Quelques jours avant l’expédition de cette lettre, le colonel Mulberry Sellers était assis dans sa bibliothèque ; cette pièce lui servait en même temps de salon, de galerie de tableaux et d’atelier selon les circonstances. Il paraissait vivement absorbé par la confection d’un petit objet qui ressemblait à un objet mécanique.

Le colonel était un homme d’âge mûr, aux cheveux blancs, mais il paraissait jeune encore, alerte et pas du tout tassé par l’âge. Sa chère épouse était assise à côté de lui et tricotait paisiblement avec son chat sur les genoux. La pièce était spacieuse, claire et confortable, bien que meublée simplement et garnie de quelques bibelots de médiocre valeur. Mais les fleurs et ce je ne sais quoi de l’air ambiant trahissaient dans la maison la présence d’une personne active et pleine de goût.

Les chromos eux-mêmes accrochés aux murs ne choquaient pas la vue et décoraient harmonieusement ce salon ; il était difficile de détacher son regard de ces images. Les unes représentaient la mer, d’autres des paysages, certaines étaient des portraits. On y reconnaissait des Américains de haute marque, décédés ; même une main hardie avait gravé au bord de plusieurs de ces portraits le nom des ducs de Rossmore. Au bas de l’un d’eux, figurait le nom de Simon Lathers duc de Rossmore actuel. Pendue à un mur, on apercevait une carte de chemin de fer délabrée du Warwickshire, sur laquelle figurait le nom ronflant de « Domaine de Rossmore ». Au mur opposé, une autre carte constituait la décoration la plus importante de la pièce ; cette carte paraissait énorme. Elle représentait jusqu’alors la Sibérie, mais on avait cru bon de faire précéder ce nom du mot « Future ». On apercevait sur cette carte des annotations à l’encre rouge, des indications de villes et de leur population, là où n’existaient encore ni villes ni habitants. Une de ces villes imaginaires destinée à quinze cent mille âmes portait le nom barbare de « Libertyorloffskoisanliski » ; une autre plus importante encore (la capitale sans doute) s’appelait « Freedomovnaivanovich ».

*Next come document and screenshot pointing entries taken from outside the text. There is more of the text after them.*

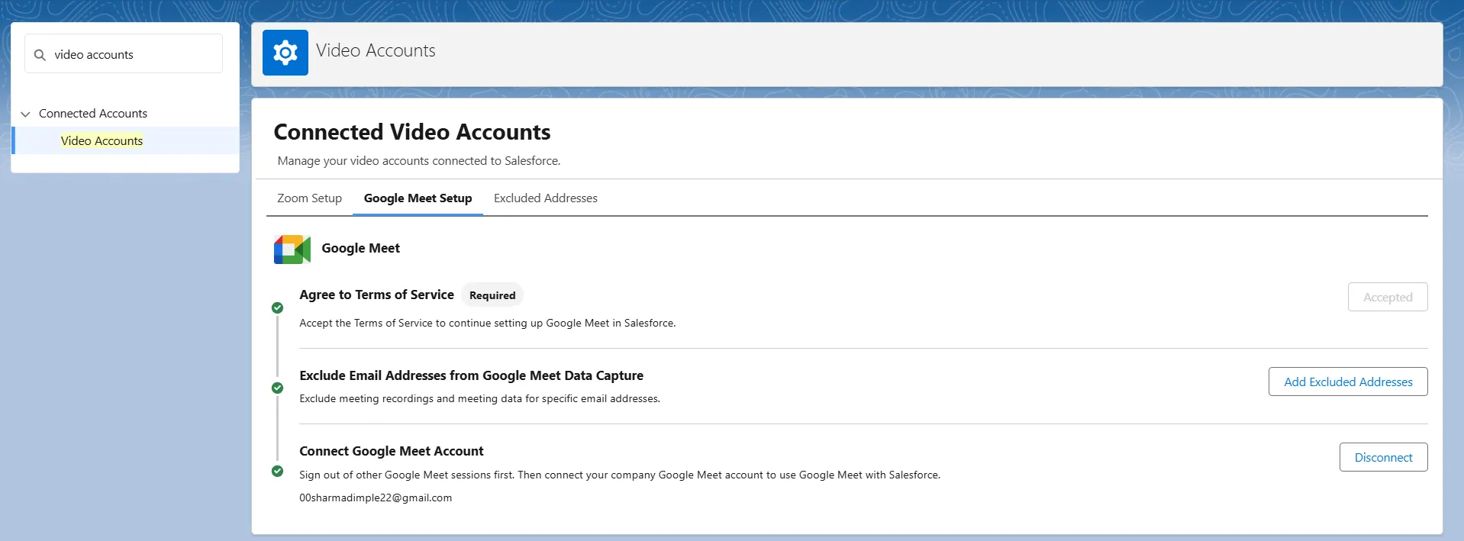Click the magnifying glass search icon
Screen dimensions: 1464x541
pos(40,55)
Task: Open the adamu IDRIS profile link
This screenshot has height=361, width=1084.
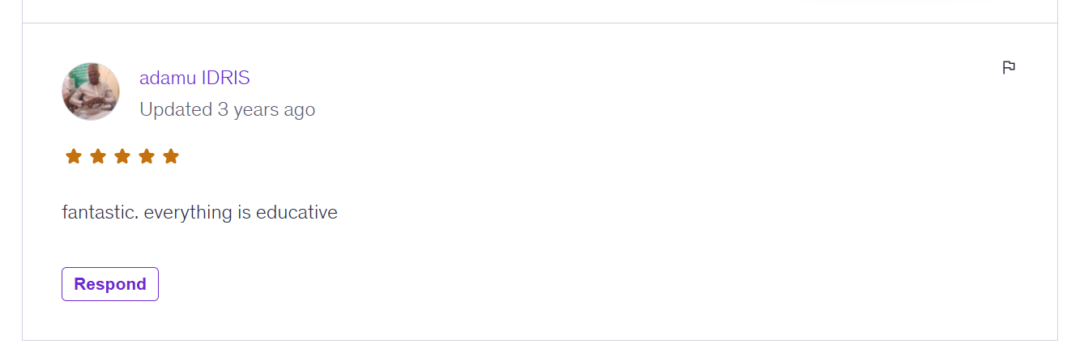Action: (194, 78)
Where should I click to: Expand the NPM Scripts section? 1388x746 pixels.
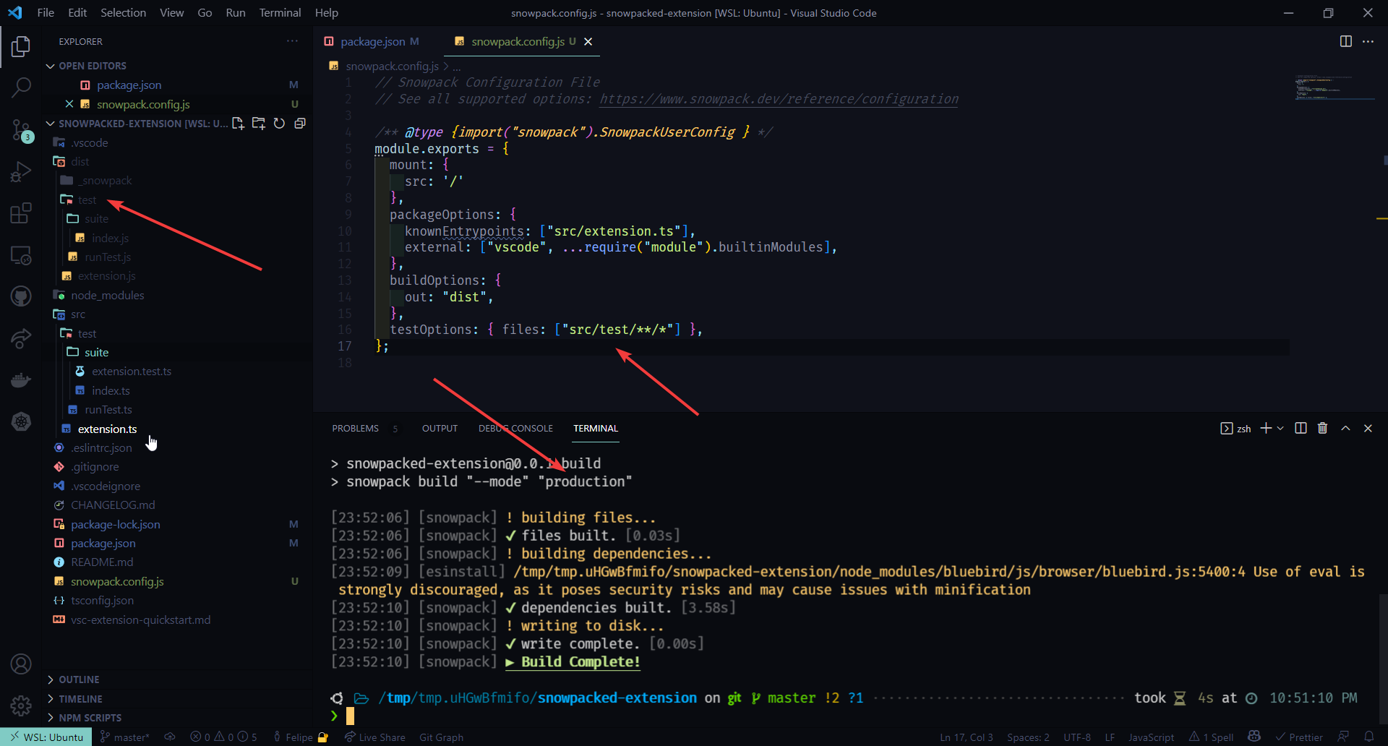pos(90,718)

La maison qu’occupait le colonel (son hôtel comme il l’appelait) était assez grande ; on y voyait encore un léger soupçon de couleur, juste assez pour faire supposer qu’elle avait été jadis badigeonnée. Située dans les faubourgs de Washington, elle avait dû être construite en pleine campagne, au milieu d’une cour, assez mal entretenue ; elle était entourée d’une palissade en piteux état dont la porte restait presque toujours fermée.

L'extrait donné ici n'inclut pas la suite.